Supplied information
• • •
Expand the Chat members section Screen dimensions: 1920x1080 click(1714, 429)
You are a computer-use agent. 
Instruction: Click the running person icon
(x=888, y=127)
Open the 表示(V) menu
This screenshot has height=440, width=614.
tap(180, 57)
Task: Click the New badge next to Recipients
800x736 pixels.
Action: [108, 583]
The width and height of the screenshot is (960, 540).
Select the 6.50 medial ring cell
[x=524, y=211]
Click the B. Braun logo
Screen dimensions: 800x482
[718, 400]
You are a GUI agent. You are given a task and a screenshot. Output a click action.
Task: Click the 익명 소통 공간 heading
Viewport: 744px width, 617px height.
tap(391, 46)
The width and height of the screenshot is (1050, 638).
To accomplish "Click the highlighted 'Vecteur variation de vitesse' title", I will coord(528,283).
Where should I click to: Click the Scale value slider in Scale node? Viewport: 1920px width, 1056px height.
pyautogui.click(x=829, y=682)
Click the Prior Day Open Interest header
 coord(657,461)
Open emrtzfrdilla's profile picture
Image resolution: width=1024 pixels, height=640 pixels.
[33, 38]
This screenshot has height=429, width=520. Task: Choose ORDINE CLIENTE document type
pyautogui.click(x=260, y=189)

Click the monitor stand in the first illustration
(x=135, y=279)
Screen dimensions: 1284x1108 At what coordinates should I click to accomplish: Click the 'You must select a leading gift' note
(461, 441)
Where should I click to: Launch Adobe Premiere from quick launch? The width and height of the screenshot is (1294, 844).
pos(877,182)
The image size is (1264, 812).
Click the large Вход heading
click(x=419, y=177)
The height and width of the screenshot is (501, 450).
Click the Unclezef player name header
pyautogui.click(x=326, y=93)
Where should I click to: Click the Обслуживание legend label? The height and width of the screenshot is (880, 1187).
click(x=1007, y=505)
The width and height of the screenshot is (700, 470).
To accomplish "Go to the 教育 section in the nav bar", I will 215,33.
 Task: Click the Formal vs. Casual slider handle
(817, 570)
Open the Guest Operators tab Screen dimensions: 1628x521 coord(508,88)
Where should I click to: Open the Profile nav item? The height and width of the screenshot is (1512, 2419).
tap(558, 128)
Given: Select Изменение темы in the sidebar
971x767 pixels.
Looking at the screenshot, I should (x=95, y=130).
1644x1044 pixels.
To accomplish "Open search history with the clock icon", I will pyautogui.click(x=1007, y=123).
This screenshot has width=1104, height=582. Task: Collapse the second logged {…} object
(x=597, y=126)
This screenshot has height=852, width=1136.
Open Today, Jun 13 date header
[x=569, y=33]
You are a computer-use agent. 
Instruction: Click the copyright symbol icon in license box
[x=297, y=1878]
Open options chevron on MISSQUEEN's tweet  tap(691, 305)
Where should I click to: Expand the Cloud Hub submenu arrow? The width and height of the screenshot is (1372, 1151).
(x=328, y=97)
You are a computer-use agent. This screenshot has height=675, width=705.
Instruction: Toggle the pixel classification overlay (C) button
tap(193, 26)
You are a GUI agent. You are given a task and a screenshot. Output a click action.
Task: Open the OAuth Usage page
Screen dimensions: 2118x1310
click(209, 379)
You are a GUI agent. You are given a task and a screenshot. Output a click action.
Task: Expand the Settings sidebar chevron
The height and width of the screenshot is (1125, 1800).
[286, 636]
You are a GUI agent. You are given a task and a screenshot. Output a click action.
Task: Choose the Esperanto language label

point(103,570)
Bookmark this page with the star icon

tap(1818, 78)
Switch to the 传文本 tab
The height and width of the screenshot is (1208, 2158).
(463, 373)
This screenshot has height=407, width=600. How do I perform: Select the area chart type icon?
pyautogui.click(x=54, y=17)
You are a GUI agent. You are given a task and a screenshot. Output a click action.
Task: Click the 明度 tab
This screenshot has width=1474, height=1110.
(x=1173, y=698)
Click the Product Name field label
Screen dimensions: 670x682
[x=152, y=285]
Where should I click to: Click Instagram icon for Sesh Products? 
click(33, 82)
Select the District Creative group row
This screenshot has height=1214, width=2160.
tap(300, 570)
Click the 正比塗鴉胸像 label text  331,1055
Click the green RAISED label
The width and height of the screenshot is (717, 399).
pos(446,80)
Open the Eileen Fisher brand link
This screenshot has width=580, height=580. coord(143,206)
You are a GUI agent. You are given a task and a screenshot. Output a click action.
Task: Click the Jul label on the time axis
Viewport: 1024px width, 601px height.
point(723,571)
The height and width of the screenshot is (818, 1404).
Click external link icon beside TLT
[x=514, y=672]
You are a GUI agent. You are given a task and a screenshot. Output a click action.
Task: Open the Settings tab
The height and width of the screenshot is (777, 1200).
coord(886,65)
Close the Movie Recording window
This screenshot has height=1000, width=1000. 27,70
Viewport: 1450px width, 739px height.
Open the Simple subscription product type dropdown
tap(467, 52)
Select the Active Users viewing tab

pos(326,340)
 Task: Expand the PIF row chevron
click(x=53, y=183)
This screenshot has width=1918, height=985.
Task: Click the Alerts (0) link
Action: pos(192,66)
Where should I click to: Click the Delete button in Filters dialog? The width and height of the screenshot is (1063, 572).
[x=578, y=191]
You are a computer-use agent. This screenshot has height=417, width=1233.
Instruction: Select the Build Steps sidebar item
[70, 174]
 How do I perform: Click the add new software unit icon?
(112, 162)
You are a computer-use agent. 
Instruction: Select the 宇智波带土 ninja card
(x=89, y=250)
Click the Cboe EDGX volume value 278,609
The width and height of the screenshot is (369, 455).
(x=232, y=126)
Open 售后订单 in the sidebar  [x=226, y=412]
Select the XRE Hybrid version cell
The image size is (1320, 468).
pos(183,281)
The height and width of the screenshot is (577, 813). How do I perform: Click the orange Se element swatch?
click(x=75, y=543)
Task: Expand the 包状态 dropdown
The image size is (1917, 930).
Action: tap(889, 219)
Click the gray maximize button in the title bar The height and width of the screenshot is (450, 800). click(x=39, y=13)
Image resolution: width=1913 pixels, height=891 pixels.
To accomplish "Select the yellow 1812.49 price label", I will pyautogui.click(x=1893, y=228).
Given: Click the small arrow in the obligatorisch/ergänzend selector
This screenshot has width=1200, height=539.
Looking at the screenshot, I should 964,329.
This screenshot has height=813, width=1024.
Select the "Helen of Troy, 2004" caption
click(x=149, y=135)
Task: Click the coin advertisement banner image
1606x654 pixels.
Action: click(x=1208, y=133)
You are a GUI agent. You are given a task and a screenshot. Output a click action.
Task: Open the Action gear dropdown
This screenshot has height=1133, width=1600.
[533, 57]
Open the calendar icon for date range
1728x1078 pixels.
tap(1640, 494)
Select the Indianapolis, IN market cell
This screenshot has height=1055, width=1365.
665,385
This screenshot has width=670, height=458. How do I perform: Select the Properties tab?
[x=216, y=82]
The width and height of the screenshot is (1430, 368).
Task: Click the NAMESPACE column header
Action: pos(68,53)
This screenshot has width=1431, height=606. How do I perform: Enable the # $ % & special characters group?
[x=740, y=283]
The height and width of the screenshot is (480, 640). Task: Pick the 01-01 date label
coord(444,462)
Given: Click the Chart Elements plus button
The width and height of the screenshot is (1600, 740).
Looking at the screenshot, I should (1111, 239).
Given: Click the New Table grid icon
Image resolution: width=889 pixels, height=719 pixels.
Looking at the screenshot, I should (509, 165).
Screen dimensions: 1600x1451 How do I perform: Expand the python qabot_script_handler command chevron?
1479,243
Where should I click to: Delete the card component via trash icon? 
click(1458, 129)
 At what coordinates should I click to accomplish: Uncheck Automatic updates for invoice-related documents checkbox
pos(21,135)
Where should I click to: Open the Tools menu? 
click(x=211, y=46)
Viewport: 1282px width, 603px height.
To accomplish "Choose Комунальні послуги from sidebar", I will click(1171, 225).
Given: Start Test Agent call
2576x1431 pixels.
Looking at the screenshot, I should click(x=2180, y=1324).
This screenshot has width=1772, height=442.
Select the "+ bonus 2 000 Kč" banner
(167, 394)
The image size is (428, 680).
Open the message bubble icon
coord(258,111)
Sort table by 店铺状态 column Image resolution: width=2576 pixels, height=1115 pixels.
• • •
Instruction
Duplicate the rows beginning with the line containing "has height=417, width=1233." and ending with the line containing "tap(1640, 494)", both included.

Exercise response
You are a computer-use agent. This screenshot has height=417, width=1233.
Instruction: Select the Build Steps sidebar item
[70, 174]
 How do I perform: Click the add new software unit icon?
(112, 162)
You are a computer-use agent. 
Instruction: Select the 宇智波带土 ninja card
(x=89, y=250)
Click the Cboe EDGX volume value 278,609
The width and height of the screenshot is (369, 455).
(x=232, y=126)
Open 售后订单 in the sidebar  [x=226, y=412]
Select the XRE Hybrid version cell
The image size is (1320, 468).
pos(183,281)
The height and width of the screenshot is (577, 813). How do I perform: Click the orange Se element swatch?
click(x=75, y=543)
Task: Expand the 包状态 dropdown
The image size is (1917, 930).
Action: tap(889, 219)
Click the gray maximize button in the title bar The height and width of the screenshot is (450, 800). click(x=39, y=13)
Image resolution: width=1913 pixels, height=891 pixels.
To accomplish "Select the yellow 1812.49 price label", I will pyautogui.click(x=1893, y=228).
Given: Click the small arrow in the obligatorisch/ergänzend selector
This screenshot has width=1200, height=539.
Looking at the screenshot, I should 964,329.
This screenshot has height=813, width=1024.
Select the "Helen of Troy, 2004" caption
click(x=149, y=135)
Task: Click the coin advertisement banner image
1606x654 pixels.
Action: click(x=1208, y=133)
You are a GUI agent. You are given a task and a screenshot. Output a click action.
Task: Open the Action gear dropdown
This screenshot has height=1133, width=1600.
[533, 57]
Open the calendar icon for date range
1728x1078 pixels.
tap(1640, 494)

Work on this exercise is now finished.